In thinking about what the world needs more of now, one specific word kept resurfacing for Jimmy Chamberlin. Fueled by social media feeds, fear-induced headlines, and all the mostly dishonorable jargon permeating outside facets, the Smashing Pumpkins drummer wrapped the Jimmy Chamberlin Complex’s third release around what seems like a unimaginable concept these days: Honor.
Diving into the deeper end of life as it is now, Honor (Make Records), out Sept. 25, documents a moment in time as the Complex navigate four basic principles rooted in the title’s sentiment: integrity, humility, service, and grace. “I want people to come to their own conclusions,” says Chamberlin, who adds that he was thinking of his two teenage children, the challenges they face, and the message he wants to leave with them when making the EP. “If the album’s title is an impetus for self-reflection, then that’s cool too.”
A follow up to 2017’s The Parable, Honor finds the Jimmy Chamberlin Complex lineup returning to its core trio of Chamberlin, producer and bassist Billy Mohler, and guitarist Sean Woolstenhulme. Returning from the band’s 2005 debut Life Begins Again is keyboardist Adam Benjamin, along with tenor saxophonist Ben Wendell and trumpeter Shane Endsley—his bandmates in Kneebody—and tenor saxophonist Frank Catalano, who has worked with Chamberlin on the Chicago jazz scene.

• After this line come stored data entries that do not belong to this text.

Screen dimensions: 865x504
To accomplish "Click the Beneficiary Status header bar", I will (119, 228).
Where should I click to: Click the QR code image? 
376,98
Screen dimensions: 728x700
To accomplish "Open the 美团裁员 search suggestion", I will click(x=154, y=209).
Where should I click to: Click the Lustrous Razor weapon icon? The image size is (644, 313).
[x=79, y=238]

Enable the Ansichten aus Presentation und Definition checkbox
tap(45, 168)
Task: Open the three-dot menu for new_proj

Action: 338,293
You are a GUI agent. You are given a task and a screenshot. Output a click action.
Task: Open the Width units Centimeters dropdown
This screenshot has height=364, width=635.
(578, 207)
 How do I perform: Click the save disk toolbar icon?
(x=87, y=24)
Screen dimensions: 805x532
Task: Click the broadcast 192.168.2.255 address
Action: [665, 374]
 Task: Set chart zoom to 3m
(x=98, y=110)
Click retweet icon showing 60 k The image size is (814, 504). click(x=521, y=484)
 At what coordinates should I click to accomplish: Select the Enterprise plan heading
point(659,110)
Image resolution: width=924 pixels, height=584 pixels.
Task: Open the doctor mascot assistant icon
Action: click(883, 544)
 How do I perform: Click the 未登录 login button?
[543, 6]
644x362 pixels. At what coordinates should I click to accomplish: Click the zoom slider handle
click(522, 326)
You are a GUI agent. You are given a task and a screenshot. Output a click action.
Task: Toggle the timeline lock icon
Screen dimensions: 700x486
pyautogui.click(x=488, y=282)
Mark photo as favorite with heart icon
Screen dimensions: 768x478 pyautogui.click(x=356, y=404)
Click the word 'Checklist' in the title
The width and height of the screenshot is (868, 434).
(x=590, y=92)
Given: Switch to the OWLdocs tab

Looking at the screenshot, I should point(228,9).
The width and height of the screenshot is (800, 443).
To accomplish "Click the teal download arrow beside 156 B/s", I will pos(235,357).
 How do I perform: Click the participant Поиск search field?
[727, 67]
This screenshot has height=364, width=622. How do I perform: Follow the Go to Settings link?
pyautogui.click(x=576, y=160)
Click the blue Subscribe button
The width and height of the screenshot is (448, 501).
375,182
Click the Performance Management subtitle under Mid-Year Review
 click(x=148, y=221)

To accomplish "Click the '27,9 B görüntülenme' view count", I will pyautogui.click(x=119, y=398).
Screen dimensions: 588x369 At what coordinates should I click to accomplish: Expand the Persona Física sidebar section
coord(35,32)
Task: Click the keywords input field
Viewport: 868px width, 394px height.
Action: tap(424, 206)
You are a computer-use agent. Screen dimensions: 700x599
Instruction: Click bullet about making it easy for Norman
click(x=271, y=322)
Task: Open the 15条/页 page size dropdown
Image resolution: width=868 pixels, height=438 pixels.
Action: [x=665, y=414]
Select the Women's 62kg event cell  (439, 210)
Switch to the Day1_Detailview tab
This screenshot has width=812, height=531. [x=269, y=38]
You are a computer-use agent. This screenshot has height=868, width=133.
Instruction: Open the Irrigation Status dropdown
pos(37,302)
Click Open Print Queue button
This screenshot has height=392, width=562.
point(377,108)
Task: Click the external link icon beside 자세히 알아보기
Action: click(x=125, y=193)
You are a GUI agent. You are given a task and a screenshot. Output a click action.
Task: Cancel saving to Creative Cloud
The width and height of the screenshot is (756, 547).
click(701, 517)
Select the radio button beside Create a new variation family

Honor is a musical movement tapping into the four corners of integrity, humility, service and grace. Thinking outside those boundaries, Honor is a fully orchestrated resurrection for a better world fused by the Complex’s improvisational jazz, alt rock, and other experimental diversions. Opening on “Integrity” and moving through the urgency of “Grace,” Honor also leaves off on a fifth component of “Commitment,” an energetic jam bringing everything into alignment.
The goal of the recording, a genre-bending effect of the trio’s diverse backgrounds, was to document an afternoon spent with friends, says Chamberlin. “The genre swapping is just a natural occurrence,” says Chamberlain. “We all live in slightly different musical environments, and those influences and nuances become a part of the music.”
He adds, “We don’t talk about genres. Generally anything that is appealing is acceptable and merits further investigation regardless of where it lives. It makes it much more interesting to create in those widened parameters and makes many more things available.”
Wholly embodied by its musicianship with Chamberlin, Mohler, and Woolstenhulme coming from different roots, the Jimmy Chamberlin Complex effortlessly lock into infectiously melodic arrangements together throughout Honor. “The same way you honor yourself, you have to honor your instrument,” shares Chamberlin. “My relationship with the drums is the oldest relationship I have outside of my family.”
Playing drums since he was 8, Chamberlain connected with jazz early on, devouring Herbie Hancock and Miles Davis’ electric bands, the Mahavishnu Orchestra and Return To Forever. “That music is in my DNA,” says Chamberlin, reflecting on the contrast of his roots and the music he’s made with The Smashing Pumpkins since 1988. “They were listening to Love and Rockets and Joy Division, and I was listening to Tommy Bolin… As a drummer, you can constantly go back to that music and continue to learn.”
Chamberlin, who is currently in the studio working on new music with The Smashing Pumpkins, says the Complex is just a real-time document of people playing music together.
“It’s extremely humbling and inspiring to work with such incredible, dedicated individuals—modern greats all of them and willing to give so much to the music,” he says. “During the sessions, there was very little talking going on, just a lot of love, respect and music.”